Seeing with your eyes

I’m accompanying my wife to her doctor’s appointment. After we sit down in the waiting area, my wife leans over and excitedly whispers to me.

“Did you see that?” she says.

“See what?” I reply.

“That woman!” Now keep in mind we’re in a fairly full waiting area where I’m about the only male.

“The woman?” I ask.

“Yes!” as if this offers a complete explanation.

“What woman?”

“The one when we came in.”

“The one that was smiling at me?”

“She was smiling at you?”

“Yes.”

“Why?” she says in a tone that implies that women smiling at her husband is an unusual thing. OK, maybe it is, but she doesn’t have to make a big deal about it.

“Because of her kid.”

“What?!”

“She was smiling at me because I was smiling at her little girl who almost ran into me.”

“What little girl?”

“The one with the woman. The smiling woman. With the little kid.” The line between amusement and impatience is a fine one.

“That’s not the woman.”

“That’s the woman I saw.”

“No. That’s not the woman.”

“OK, then what woman is it?”

“You didn’t see her?” That aforementioned line narrows.

“Who?!”

“How could you miss her?”

“Who?!” Abbott and Costello got nothing on the two of us.

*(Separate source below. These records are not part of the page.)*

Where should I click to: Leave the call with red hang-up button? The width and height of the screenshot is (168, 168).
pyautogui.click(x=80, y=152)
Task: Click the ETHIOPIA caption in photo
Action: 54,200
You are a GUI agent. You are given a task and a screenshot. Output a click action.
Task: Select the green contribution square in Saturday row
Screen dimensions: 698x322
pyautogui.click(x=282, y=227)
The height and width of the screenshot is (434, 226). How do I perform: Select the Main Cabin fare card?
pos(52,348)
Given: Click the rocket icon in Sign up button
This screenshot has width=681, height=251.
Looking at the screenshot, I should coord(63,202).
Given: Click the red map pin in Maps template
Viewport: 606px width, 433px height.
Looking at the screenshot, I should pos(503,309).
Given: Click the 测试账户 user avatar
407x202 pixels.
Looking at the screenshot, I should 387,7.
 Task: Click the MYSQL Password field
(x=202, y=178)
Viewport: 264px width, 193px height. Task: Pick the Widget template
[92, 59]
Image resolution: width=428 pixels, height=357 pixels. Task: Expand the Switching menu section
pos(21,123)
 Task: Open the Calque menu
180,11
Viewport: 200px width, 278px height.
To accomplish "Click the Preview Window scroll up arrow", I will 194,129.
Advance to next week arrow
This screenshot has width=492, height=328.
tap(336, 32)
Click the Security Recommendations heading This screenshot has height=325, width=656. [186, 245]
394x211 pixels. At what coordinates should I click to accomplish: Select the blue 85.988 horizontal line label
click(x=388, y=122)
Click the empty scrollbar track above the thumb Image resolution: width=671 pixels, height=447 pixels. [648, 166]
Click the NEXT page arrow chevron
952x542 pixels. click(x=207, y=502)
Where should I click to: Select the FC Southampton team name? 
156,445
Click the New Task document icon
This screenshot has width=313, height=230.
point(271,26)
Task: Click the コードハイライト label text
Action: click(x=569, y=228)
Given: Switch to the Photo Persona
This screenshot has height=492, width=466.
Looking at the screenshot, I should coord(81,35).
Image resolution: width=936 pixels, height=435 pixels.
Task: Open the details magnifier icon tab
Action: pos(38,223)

“The woman in the bright orange jumpsuit? With the handcuffs? With the two large male guards on each side of her? That woman?”

“I didn’t see her,” I admit, taken aback by the fact.

“How could you not see her?” I shrug at her unanswerable question.

“You didn’t see the handcuffs?”

“Uh uh.”

“Or the guards?”

“Nope”

“You didn’t see her turn and sweetly say “Thanks for all your help” to the receptionist as they walked her out?” Another shrug by me accompanied by a sheepish raised-eyebrow look of apology for my apparent blindness.

“Unbelievable,” she says.

“Unbelievable,” I say but for reasons that are likely as different as the two women we each witnessed.

 *******

 “How could you not have seen her?” How indeed. How can we go through life and miss so much around us? This might be a humorous incident if it was rare. But it happens all the time. And not just to me.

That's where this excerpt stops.